*Direction A*
Reproduce the passage from the stereo vision article between "Stereo Vision, Re-envisioned" and "stereo vision algorithms.", inclusive.
*Direction B*
In the stereo vision article, name each dynamic application that the untethered stereo system could be used in.
*Direction C*
According to the stereo vision article, in which decade did personal computers become fast enough to complete stereo reconstruction at minutes per frame?
START Quoted text
Stereo Vision, Re-envisioned
From stationary installations to rugged sensors for cars. And a quick look at one of the latest learning-based stereo vision algorithms.
Binocular vision for capturing 3D information is older than the human species itself and has done a good job of keeping us safe and aware of our surrounding environment. Stereo vision technology is old, really old. For example, consumer stereo film cameras pre-date the 1950s. It was only until the 1980s when personal computers became fast enough to complete stereo reconstruction at minutes per frame. Then, in the 1990s, digital cameras with CCD and CMOS sensors became widely available. A few more decades of development was required to get CMOS sensors to meet and exceed human eyesight performance (2–3 electron readout noise and 120 dB dynamic range) and special-purpose, automotive-grade ASICs for stereo reconstruction exceeding 30 FPS. Although the individual components of the stereo camera have greatly advanced since 1950, the mechanical structure of the camera has remained essentially the same — a thick and rigid multilayer supporting chassis that held fast the left and right camera assemblies. The chassis was often very short (less than 5–10 cm) lest any perturbation changed the position or orientation of the cameras. Stereo vision requires that the left and right cameras are row-aligned at the pixel level, so even a 1/100th of a degree shift in the relative orientation of the left and right cameras could completely ruin the output depth map.
At NODAR, we realized that the Achilles heel of stereo vision was it’s extremely difficult alignment tolerances that could only be met in stationary settings, that is, laboratories, package inspection systems, manufacturing floor, or any facility where the cameras could be mounted on a solid, stationary surface in a temperature-controlled environment. By removing the requirement of hard-mounting between the left and right cameras, the untethered stereo vision system could be used in dynamic applications, such as cars, trucks, or robots that must operate outdoors, vibrate, experience shock and extreme temperature variations — and yet must still stay aligned for over 15 years! Instead of mechanically forcing the cameras into alignment, our system allows the cameras to move freely while our software tracks their positions (using only the vision feed), which allows us to dynamically correct the calibration in real-time and provide high-quality 3D data without any need for manual calibration.
END Quoted text
START Data lines
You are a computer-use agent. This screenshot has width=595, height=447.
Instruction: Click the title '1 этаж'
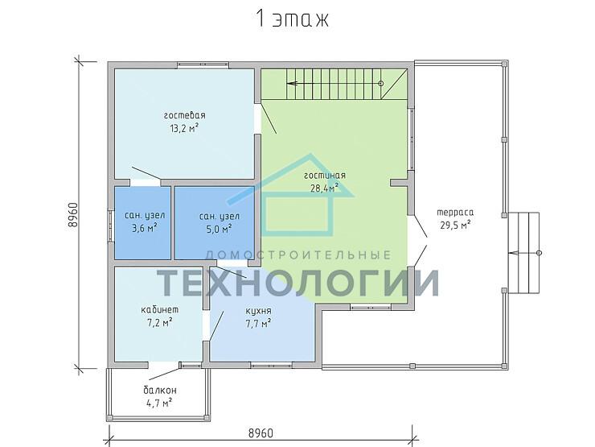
END Data lines
*Finished answer A*
Stereo Vision, Re-envisioned
From stationary installations to rugged sensors for cars. And a quick look at one of the latest learning-based stereo vision algorithms.

*Finished answer B*
Cars, trucks, robots

*Finished answer C*
The 1980s